A importância prática desses investimentos se traduz em efeitos diretos sobre a oferta de lácteos, manutenção do abastecimento e dinamização da economia gaúcha. O Rio Grande do Sul concentra vasta produção leiteira, mas a limitação estrutural da capacidade fabril dificultava o processamento de volumes crescentes. Isso restringia o desenvolvimento da cadeia e limitava ganhos de produtores rurais.
A necessidade de expansão ficou clara diante dos gargalos industriais e logísticos, especialmente com a tendência de consumo crescente e estratégias nacionais da Lactalis. O aporte de R$ 400 milhões é uma resposta técnica ao desafio de elevar a capacidade das plantas de Ijuí, Teutônia, Santa Rosa e Três de Maio e ainda ampliar dois centros de distribuição nesses municípios.
A engenharia do projeto prevê, ao longo de três anos, o aumento de 304 mil toneladas de produtos em 2024 para 453 mil toneladas em 2028, estágio que exige uma elevação da captação de leite de 900 milhões para 1,3 bilhão de litros anuais. Esse incremento de 44% no volume processado exige ajustes de linhas industriais, modernização de equipamentos e expansão de capacidade de armazenamento e esfriamento.A estratégia envolve ganhos substanciais para a produção de queijos, que passará de 58 mil toneladas/ano para 100 mil toneladas/ano ao final do ciclo, representando um aumento de 70% apenas nessa linha. A conexão direta entre a indústria e o campo impõe a necessidade de mobilizar mais famílias produtoras e garantir matéria-prima regular em escala superior, transformando relações contratuais e logísticas.
A decisão de adicionar dois novos centros de distribuição em Teutônia e Ijuí representa um ajuste estrutural no fluxo de escoamento de mercadorias, além de exigir atualização da cadeia fria e requalificação de sistemas digitais para rastreabilidade.
Os impactos são extensos: há geração de empregos diretos e indiretos, maior circulação de riquezas locais e fortalecimento de polos regionais, mas há também pressões por eficiência, custos de atualização contínua e necessidade de gestão integrada entre produção, transporte e distribuição.Os dados operacionais mostram que, com o novo ciclo, o total de investimentos da Lactalis no Estado chega a R$ 1 bilhão desde a chegada do grupo, há uma década. A empresa opera 23 fábricas, 49 centros logísticos e 14 mil empregados em oito estados brasileiros, captando anualmente 2,8 bilhões de litros de leite no Brasil.

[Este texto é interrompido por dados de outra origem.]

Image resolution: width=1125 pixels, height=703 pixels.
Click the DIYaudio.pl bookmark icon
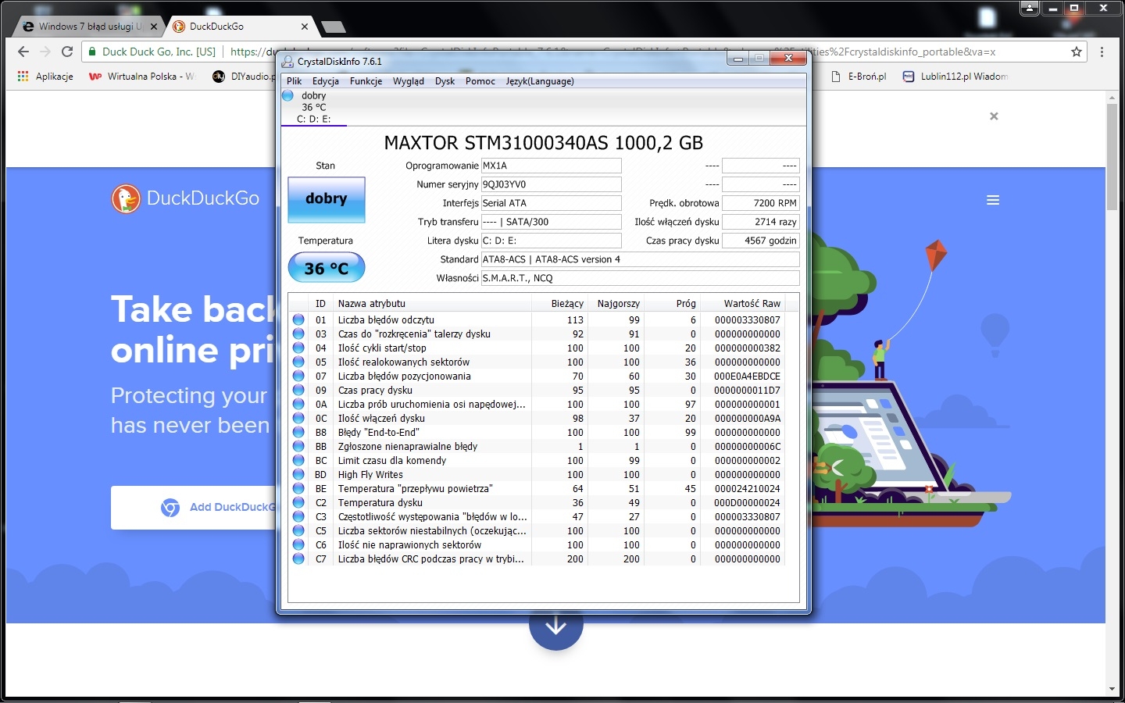(x=218, y=77)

A ampliação anunciada na Expointer insere o Rio Grande do Sul em posição estratégica para o suprimento nacional de derivados lácteos. No curto prazo, isso intensifica exigências técnicas para gestão de qualidade, instalações industriais de grande porte e adaptação permanente nos protocolos, considerando volumes crescentes e ajuste das linhas de produção.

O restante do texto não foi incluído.